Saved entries
##############################

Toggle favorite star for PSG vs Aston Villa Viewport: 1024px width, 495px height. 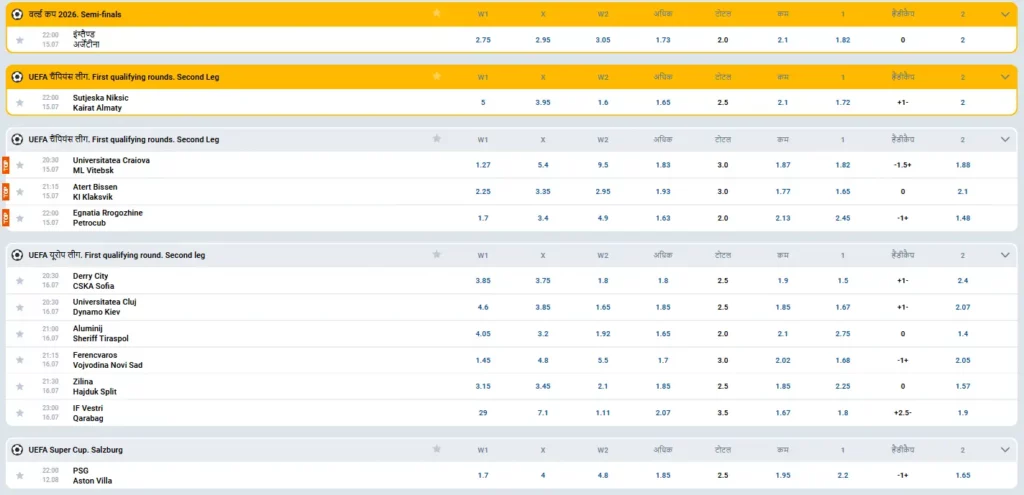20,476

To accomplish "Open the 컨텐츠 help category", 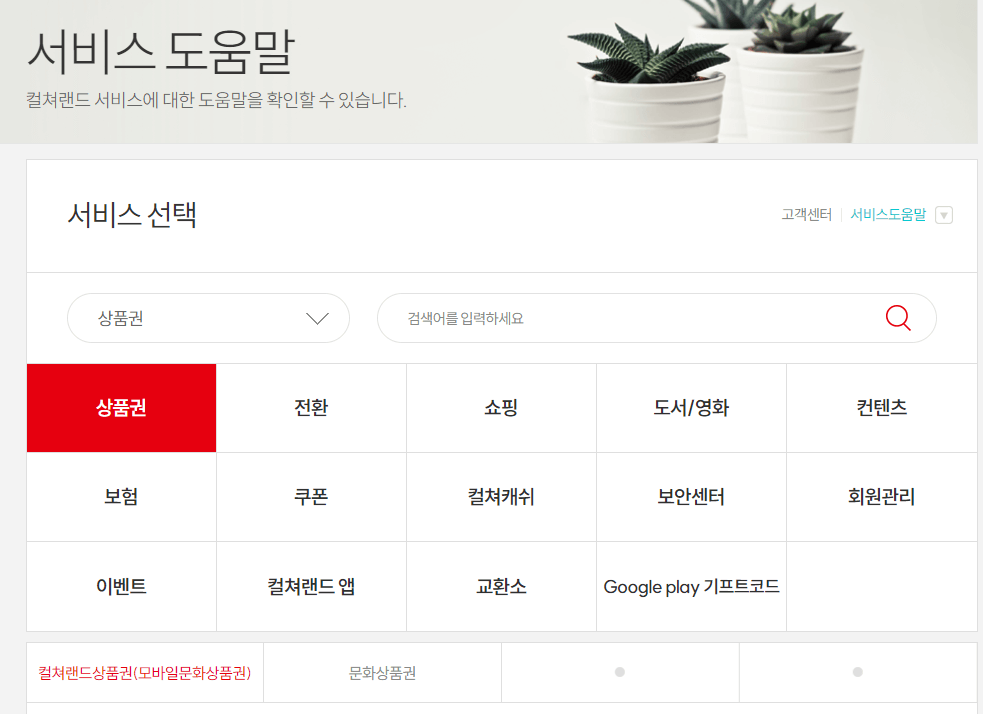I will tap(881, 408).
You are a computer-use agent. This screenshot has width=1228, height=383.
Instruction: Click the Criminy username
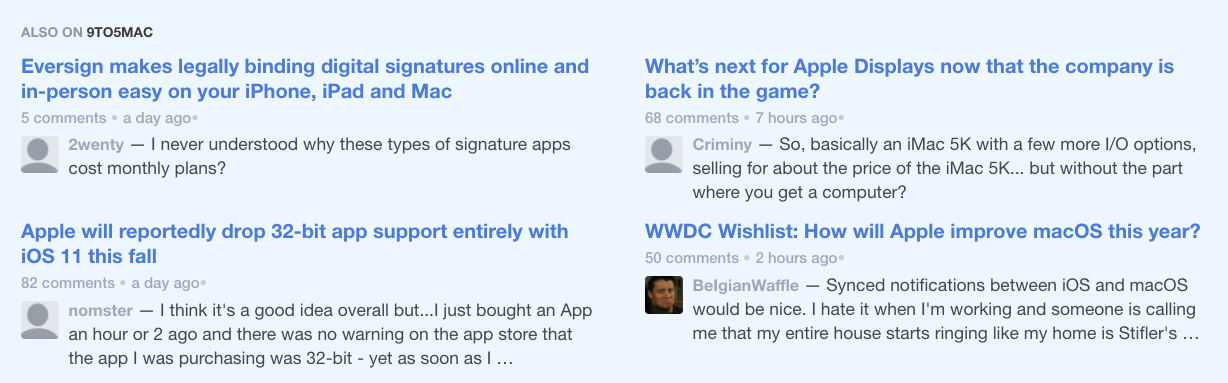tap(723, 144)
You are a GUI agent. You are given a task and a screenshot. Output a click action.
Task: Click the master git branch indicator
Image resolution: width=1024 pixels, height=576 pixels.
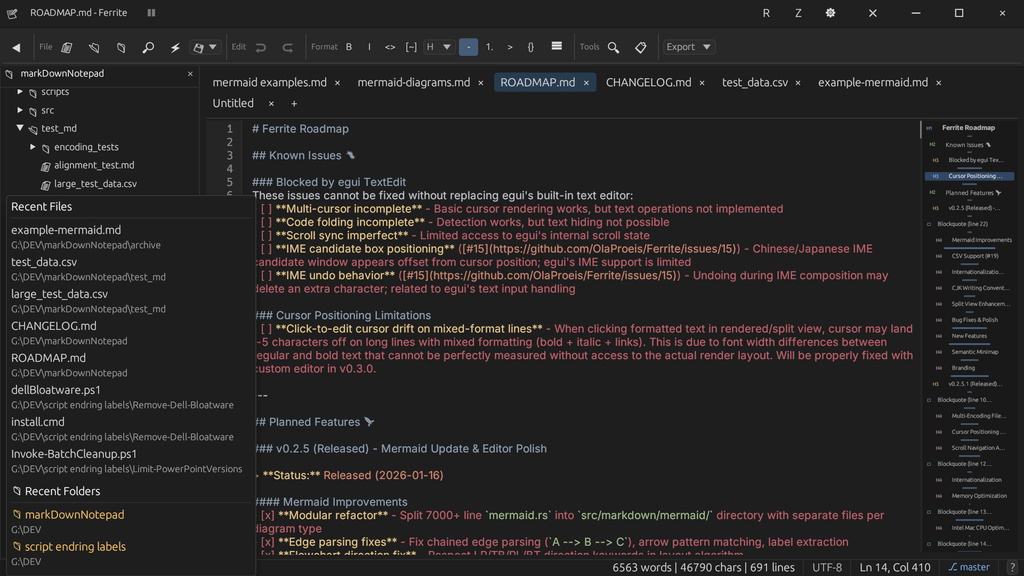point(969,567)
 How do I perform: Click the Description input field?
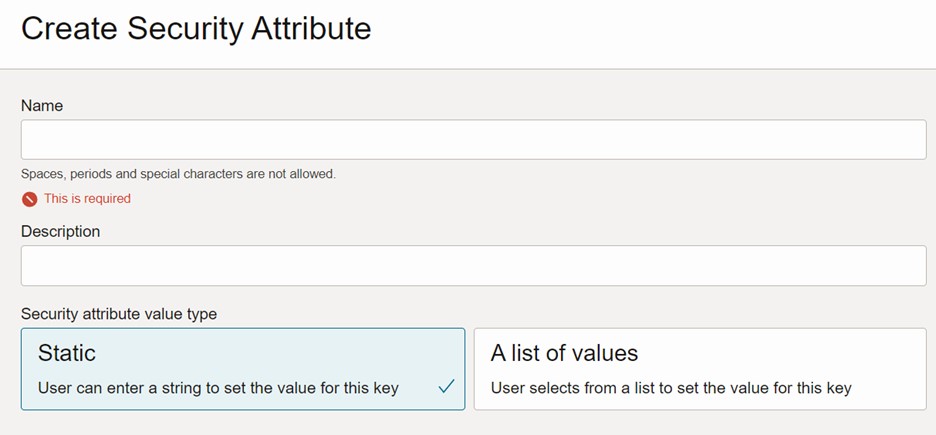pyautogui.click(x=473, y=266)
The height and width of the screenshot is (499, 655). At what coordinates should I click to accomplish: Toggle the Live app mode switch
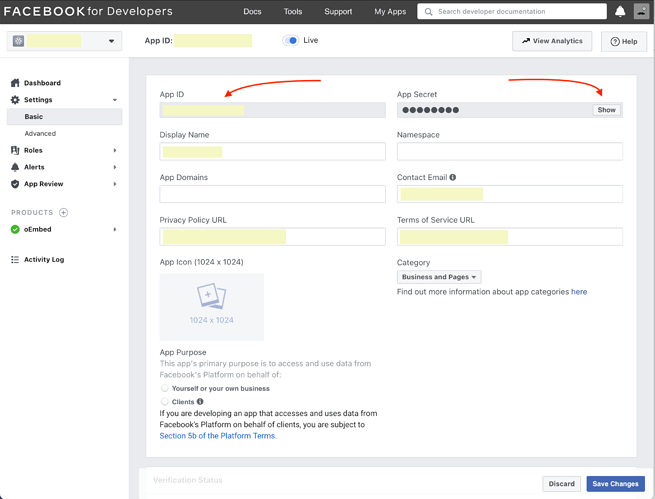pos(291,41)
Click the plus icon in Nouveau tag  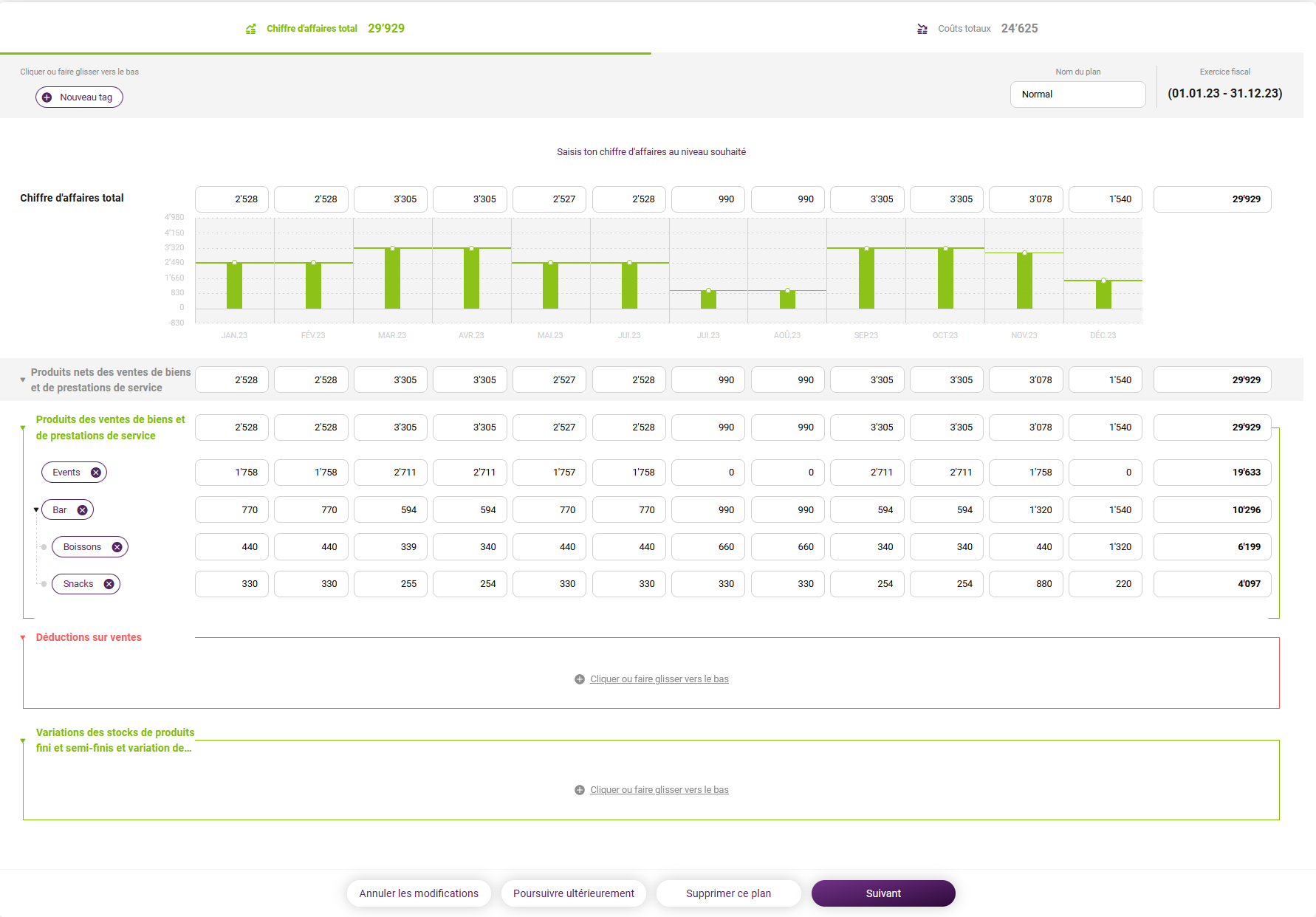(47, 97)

##############################

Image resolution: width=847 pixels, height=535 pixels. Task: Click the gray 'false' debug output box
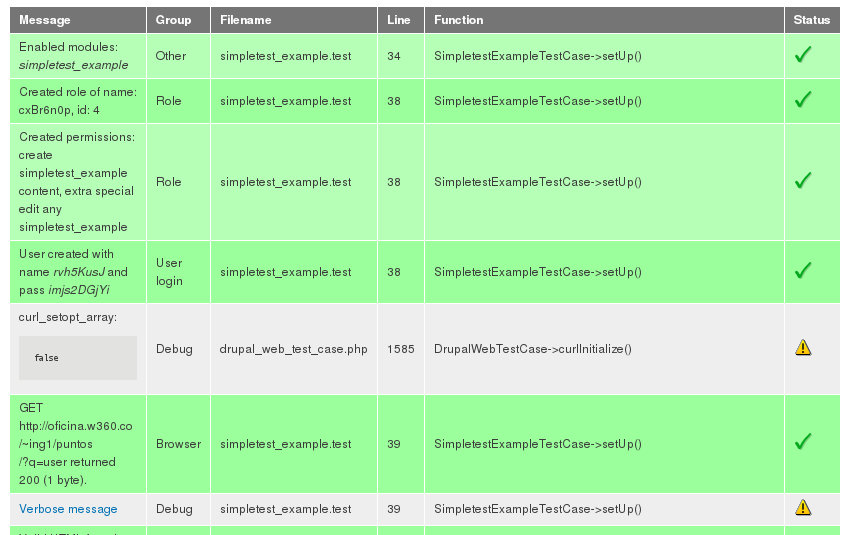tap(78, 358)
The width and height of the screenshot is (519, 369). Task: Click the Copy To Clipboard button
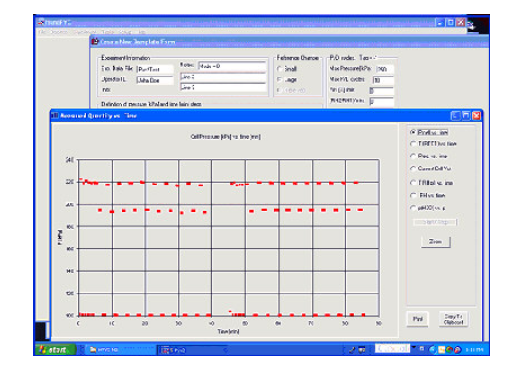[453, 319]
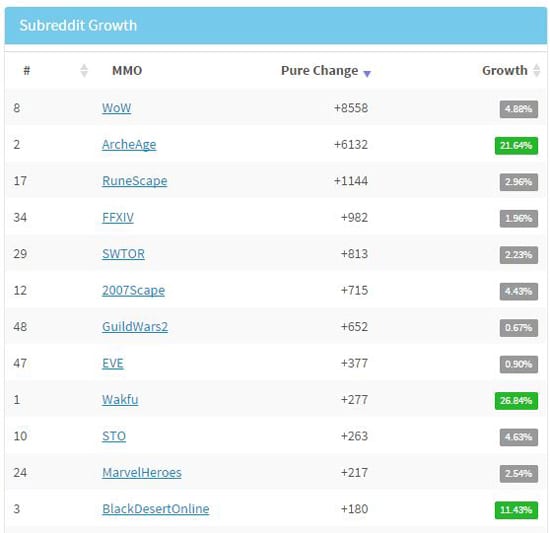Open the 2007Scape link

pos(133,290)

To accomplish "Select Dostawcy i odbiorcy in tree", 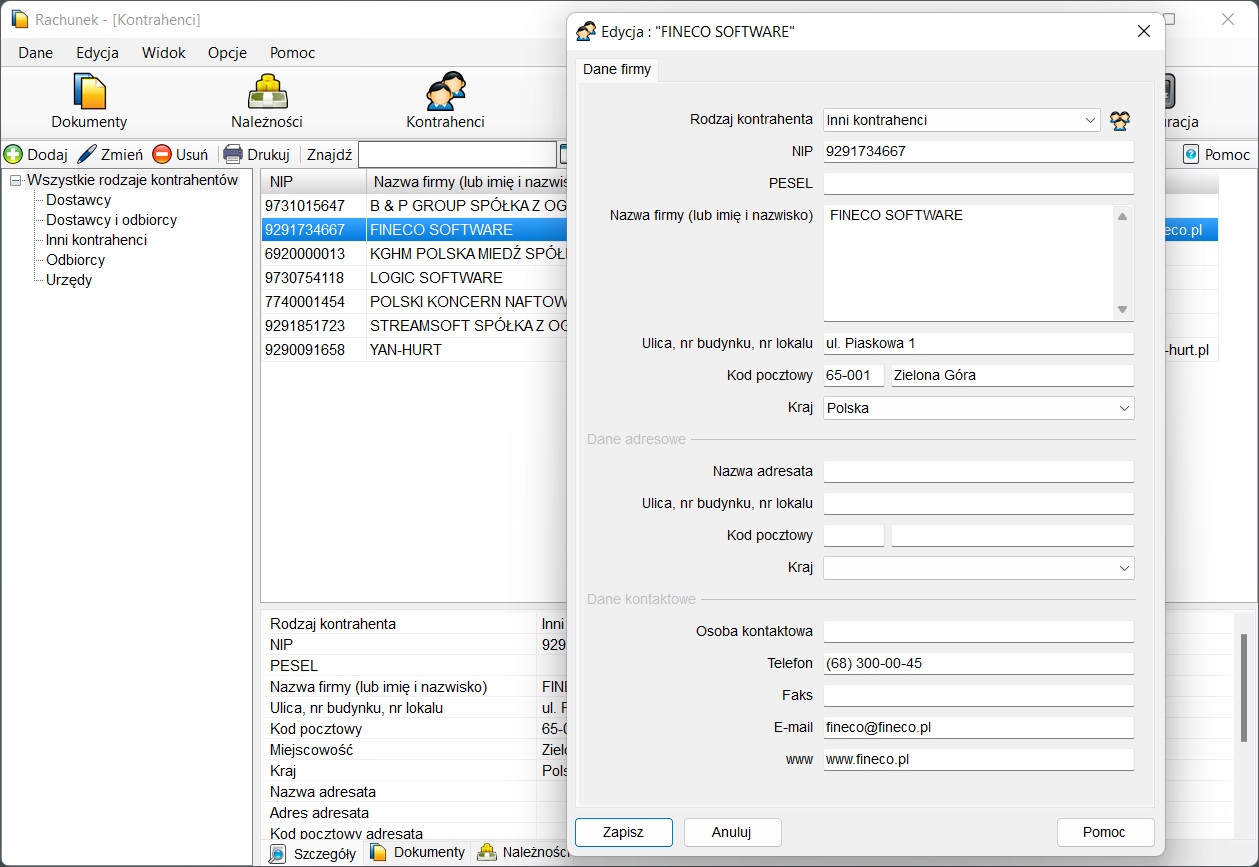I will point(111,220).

##############################

Show all lines in the entries above where the string "agent" appears.

You are a computer-use agent. This screenshot has width=1228, height=383.
You are a GUI agent. You are given a task and a screenshot. Output a click action.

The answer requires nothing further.